§ **Your task**:
For this exercise, restate the records word for word.

§ **Data shown**:
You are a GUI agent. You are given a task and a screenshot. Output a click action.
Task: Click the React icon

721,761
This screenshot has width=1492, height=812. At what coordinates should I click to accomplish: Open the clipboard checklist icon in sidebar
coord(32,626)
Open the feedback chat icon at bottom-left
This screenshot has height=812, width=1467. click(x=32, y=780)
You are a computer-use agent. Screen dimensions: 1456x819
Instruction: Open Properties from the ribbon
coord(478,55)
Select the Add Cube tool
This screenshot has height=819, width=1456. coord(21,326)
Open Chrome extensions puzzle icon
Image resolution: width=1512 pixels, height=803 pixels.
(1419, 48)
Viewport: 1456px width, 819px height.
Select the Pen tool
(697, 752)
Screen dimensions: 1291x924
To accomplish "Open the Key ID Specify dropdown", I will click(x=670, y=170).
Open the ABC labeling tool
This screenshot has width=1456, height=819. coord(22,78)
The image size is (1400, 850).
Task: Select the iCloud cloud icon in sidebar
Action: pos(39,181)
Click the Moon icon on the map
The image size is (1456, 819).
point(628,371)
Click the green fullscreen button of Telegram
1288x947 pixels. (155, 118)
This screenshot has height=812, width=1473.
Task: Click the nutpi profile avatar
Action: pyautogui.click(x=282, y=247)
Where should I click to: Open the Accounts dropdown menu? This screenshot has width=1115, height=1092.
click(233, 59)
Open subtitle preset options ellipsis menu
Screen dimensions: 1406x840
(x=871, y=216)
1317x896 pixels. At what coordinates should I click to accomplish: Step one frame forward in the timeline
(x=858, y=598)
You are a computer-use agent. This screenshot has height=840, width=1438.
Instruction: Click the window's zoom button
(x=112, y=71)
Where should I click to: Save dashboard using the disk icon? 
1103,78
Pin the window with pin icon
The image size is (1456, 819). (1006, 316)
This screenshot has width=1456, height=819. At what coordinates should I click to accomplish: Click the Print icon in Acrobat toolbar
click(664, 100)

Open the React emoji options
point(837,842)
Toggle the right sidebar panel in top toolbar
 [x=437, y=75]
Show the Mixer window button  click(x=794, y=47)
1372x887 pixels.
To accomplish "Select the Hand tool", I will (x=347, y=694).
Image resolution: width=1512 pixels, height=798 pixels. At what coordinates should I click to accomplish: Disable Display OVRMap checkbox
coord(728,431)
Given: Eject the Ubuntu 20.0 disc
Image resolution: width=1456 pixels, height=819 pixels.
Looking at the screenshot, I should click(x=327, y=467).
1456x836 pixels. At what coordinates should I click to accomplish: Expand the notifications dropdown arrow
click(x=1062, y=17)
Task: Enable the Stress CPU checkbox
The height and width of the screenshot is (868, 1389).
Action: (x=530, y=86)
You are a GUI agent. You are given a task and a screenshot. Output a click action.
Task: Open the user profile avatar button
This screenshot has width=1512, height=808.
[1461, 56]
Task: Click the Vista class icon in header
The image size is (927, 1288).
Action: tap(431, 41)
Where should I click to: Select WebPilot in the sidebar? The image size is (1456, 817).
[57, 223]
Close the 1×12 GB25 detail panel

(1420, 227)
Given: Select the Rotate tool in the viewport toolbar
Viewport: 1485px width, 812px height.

§ **Your response**:
You are a GUI agent. You are given a task and a screenshot. Output a click action.
Task: Click the React icon

721,761
This screenshot has width=1492, height=812. At what coordinates should I click to accomplish: Open the clipboard checklist icon in sidebar
coord(32,626)
Open the feedback chat icon at bottom-left
This screenshot has height=812, width=1467. click(x=32, y=780)
You are a computer-use agent. Screen dimensions: 1456x819
Instruction: Open Properties from the ribbon
coord(478,55)
Select the Add Cube tool
This screenshot has height=819, width=1456. coord(21,326)
Open Chrome extensions puzzle icon
Image resolution: width=1512 pixels, height=803 pixels.
(1419, 48)
Viewport: 1456px width, 819px height.
Select the Pen tool
(697, 752)
Screen dimensions: 1291x924
To accomplish "Open the Key ID Specify dropdown", I will click(x=670, y=170).
Open the ABC labeling tool
This screenshot has width=1456, height=819. coord(22,78)
The image size is (1400, 850).
Task: Select the iCloud cloud icon in sidebar
Action: pos(39,181)
Click the Moon icon on the map
The image size is (1456, 819).
point(628,371)
Click the green fullscreen button of Telegram
1288x947 pixels. (155, 118)
This screenshot has height=812, width=1473.
Task: Click the nutpi profile avatar
Action: pyautogui.click(x=282, y=247)
Where should I click to: Open the Accounts dropdown menu? This screenshot has width=1115, height=1092.
click(233, 59)
Open subtitle preset options ellipsis menu
Screen dimensions: 1406x840
(x=871, y=216)
1317x896 pixels. At what coordinates should I click to accomplish: Step one frame forward in the timeline
(x=858, y=598)
You are a computer-use agent. This screenshot has height=840, width=1438.
Instruction: Click the window's zoom button
(x=112, y=71)
Where should I click to: Save dashboard using the disk icon? 
1103,78
Pin the window with pin icon
The image size is (1456, 819). (1006, 316)
This screenshot has width=1456, height=819. At what coordinates should I click to accomplish: Click the Print icon in Acrobat toolbar
click(664, 100)

Open the React emoji options
point(837,842)
Toggle the right sidebar panel in top toolbar
 [x=437, y=75]
Show the Mixer window button  click(x=794, y=47)
1372x887 pixels.
To accomplish "Select the Hand tool", I will (x=347, y=694).
Image resolution: width=1512 pixels, height=798 pixels. At what coordinates should I click to accomplish: Disable Display OVRMap checkbox
coord(728,431)
Given: Eject the Ubuntu 20.0 disc
Image resolution: width=1456 pixels, height=819 pixels.
Looking at the screenshot, I should click(x=327, y=467).
1456x836 pixels. At what coordinates should I click to accomplish: Expand the notifications dropdown arrow
click(x=1062, y=17)
Task: Enable the Stress CPU checkbox
The height and width of the screenshot is (868, 1389).
Action: (x=530, y=86)
You are a GUI agent. You are given a task and a screenshot. Output a click action.
Task: Open the user profile avatar button
This screenshot has width=1512, height=808.
[1461, 56]
Task: Click the Vista class icon in header
The image size is (927, 1288).
Action: tap(431, 41)
Where should I click to: Select WebPilot in the sidebar? The image size is (1456, 817).
[57, 223]
Close the 1×12 GB25 detail panel

(1420, 227)
Given: Select the Rotate tool in the viewport toolbar
Viewport: 1485px width, 812px height.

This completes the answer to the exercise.